TRY IT: Look for the string "computer" in the listing. Copy each line that has it.

SOURCE DATA:
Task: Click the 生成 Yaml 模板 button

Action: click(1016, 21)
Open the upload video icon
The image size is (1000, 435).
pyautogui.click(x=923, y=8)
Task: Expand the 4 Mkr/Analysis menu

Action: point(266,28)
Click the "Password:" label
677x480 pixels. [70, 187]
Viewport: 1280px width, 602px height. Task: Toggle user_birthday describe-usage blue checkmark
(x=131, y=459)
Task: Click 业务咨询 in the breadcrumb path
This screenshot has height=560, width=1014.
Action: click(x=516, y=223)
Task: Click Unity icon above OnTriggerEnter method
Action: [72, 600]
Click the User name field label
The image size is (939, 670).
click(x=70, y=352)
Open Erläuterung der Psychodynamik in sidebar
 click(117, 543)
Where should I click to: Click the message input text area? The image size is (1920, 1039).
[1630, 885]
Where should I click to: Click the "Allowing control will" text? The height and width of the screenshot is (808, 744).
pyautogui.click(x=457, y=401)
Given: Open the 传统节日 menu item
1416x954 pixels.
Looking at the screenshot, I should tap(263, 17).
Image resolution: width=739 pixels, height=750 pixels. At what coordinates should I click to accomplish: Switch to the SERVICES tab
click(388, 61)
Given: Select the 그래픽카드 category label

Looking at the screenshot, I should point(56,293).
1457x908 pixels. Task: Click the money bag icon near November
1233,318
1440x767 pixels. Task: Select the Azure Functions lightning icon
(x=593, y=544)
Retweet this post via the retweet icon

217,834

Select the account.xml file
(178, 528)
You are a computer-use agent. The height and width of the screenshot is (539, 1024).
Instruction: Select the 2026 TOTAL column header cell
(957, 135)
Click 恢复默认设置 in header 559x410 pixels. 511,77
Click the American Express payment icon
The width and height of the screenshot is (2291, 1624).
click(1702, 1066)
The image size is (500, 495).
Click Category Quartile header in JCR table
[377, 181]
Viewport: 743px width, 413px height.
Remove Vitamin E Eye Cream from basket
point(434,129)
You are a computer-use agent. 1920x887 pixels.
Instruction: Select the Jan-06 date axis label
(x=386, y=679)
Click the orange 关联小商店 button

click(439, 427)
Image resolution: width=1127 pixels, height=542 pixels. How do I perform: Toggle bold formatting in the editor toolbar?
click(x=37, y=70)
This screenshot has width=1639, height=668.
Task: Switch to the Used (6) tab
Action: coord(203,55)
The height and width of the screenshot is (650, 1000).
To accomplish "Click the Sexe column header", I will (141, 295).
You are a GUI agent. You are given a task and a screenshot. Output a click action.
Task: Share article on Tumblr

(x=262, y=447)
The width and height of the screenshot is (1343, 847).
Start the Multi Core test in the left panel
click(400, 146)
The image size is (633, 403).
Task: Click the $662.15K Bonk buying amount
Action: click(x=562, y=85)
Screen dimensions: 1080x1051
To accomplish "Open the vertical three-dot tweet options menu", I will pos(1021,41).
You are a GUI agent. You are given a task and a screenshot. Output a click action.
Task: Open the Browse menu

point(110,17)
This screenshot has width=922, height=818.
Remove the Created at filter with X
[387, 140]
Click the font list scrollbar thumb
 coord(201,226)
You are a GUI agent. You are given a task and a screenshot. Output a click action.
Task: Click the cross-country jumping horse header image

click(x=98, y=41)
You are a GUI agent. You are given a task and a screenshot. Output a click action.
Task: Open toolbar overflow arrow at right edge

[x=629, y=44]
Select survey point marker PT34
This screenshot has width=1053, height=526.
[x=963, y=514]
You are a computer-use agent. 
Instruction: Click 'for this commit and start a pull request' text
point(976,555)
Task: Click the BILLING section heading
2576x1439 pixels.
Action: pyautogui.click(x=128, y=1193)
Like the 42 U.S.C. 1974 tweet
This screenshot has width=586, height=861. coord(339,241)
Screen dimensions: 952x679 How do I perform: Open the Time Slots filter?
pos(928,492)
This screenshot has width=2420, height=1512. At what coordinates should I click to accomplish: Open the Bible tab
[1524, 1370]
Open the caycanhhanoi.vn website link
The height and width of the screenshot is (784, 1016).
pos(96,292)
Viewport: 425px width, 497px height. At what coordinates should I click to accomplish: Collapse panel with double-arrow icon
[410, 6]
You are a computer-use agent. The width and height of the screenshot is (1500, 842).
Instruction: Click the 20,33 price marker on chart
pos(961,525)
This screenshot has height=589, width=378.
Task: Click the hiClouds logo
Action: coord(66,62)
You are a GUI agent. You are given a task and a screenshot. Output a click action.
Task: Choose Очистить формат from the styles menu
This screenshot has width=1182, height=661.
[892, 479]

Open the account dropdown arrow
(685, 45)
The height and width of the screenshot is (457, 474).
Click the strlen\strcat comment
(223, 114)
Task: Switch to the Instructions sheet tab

EXERCISE OUTPUT:
You are a computer-use agent. The height and width of the screenshot is (539, 1024).
You are a computer-use agent. 1920x887 pixels.
You are a computer-use agent. 
You are a computer-use agent. The width and height of the screenshot is (1500, 842).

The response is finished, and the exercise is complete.